A new bipartisan bill in the U.S. Congress is set to escalate the geopolitical pressure on the textile industry. The proposal would require all publicly listed companies in the U.S. to systematically assess and publicly disclose whether their global supply chains involve forced labor in Xinjiang. This marks a significant shift from customs-level import bans to capital market compliance obligations.
Core Shift: From Import Bans to Corporate Accountability
The key change lies in the expanded scope of responsibility. Previously, restrictions on Xinjiang products were enforced through the Uyghur Forced Labor Prevention Act, focusing on customs inspections.

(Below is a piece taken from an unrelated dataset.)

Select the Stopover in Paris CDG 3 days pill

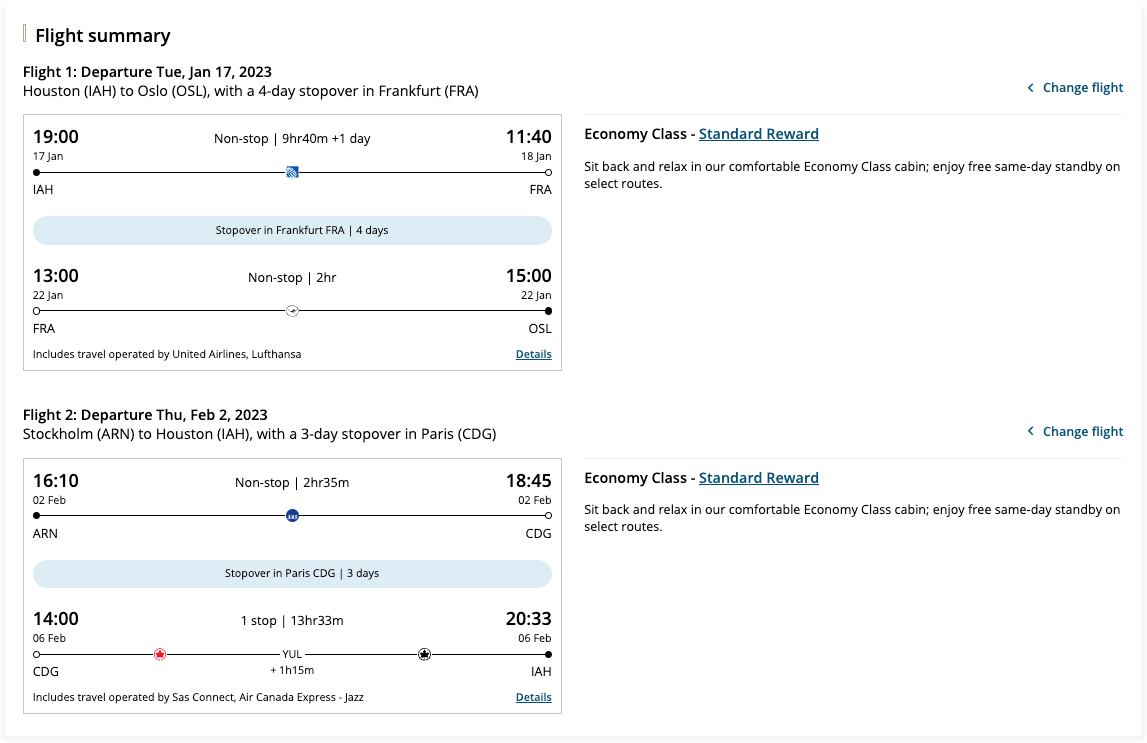click(293, 573)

The new bill shifts the burden of proof to listed companies, requiring their boards to take responsibility for supply chain compliance as part of regular disclosure duties.
For global textile brands and retailers, this is no longer just about avoiding problematic sourcing. It means integrating supply chain audits into corporate governance. Any detected risk could lead to investor lawsuits or regulatory penalties, far more severe than cargo seizures.

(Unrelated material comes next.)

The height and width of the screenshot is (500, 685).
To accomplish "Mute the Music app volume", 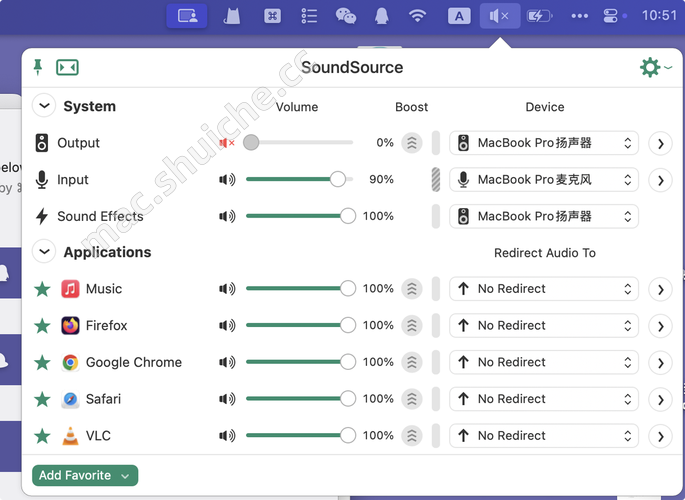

Industry Impact: Xinjiang Cotton Chain Under Greater Pressure
If enacted, the bill will directly impact companies linked to Xinjiang cotton. China's textile industry is deeply integrated, from cotton farming, spinning, weaving to garment manufacturing. Many coastal garment factories may not directly purchase Xinjiang cotton, but their upstream yarn suppliers might blend materials. This 'indirect linkage' will become a major audit challenge.
China is the world's largest cotton producer and consumer, with Xinjiang accounting for about 90% of national output. In 2023, China's textile and apparel exports exceeded $300 billion, with a significant portion entering Western markets via Southeast Asia or as intermediate goods. The bill's deep scrutiny will force the entire supply chain to upgrade raw material traceability.
Practical Recommendations
For Buyers - Initiate full-chain traceability audits immediately, focusing on yarn and fabric stages to ensure Xinjiang cotton sources are verifiable and segregated. - Sign compliance agreements with suppliers, mandating they avoid Xinjiang cotton and provide third-party test reports as evidence. - Assess the evolving compliance requirements of listed customers (e.g., Nike, Adidas, H&M) and prepare for enhanced disclosure requests to avoid order disruptions.
For Exporters - Build digital records of raw material procurement and production, ensuring every step from cotton bales to garments has verifiable documentation. - Monitor official compliance guidelines from Chinese customs and industry associations; consider diversifying export markets toward Belt and Road countries and RCEP regions. - Work with legal advisors to evaluate your business's exposure to forced labor allegations and develop contingency plans, including alternative raw material sourcing and compliance certifications.
While the bill's timeline remains uncertain, the trend is clear: supply chain transparency is shifting from a 'nice-to-have' to a 'must-have'. For textile companies, investments in traceability today will be the passport to future markets.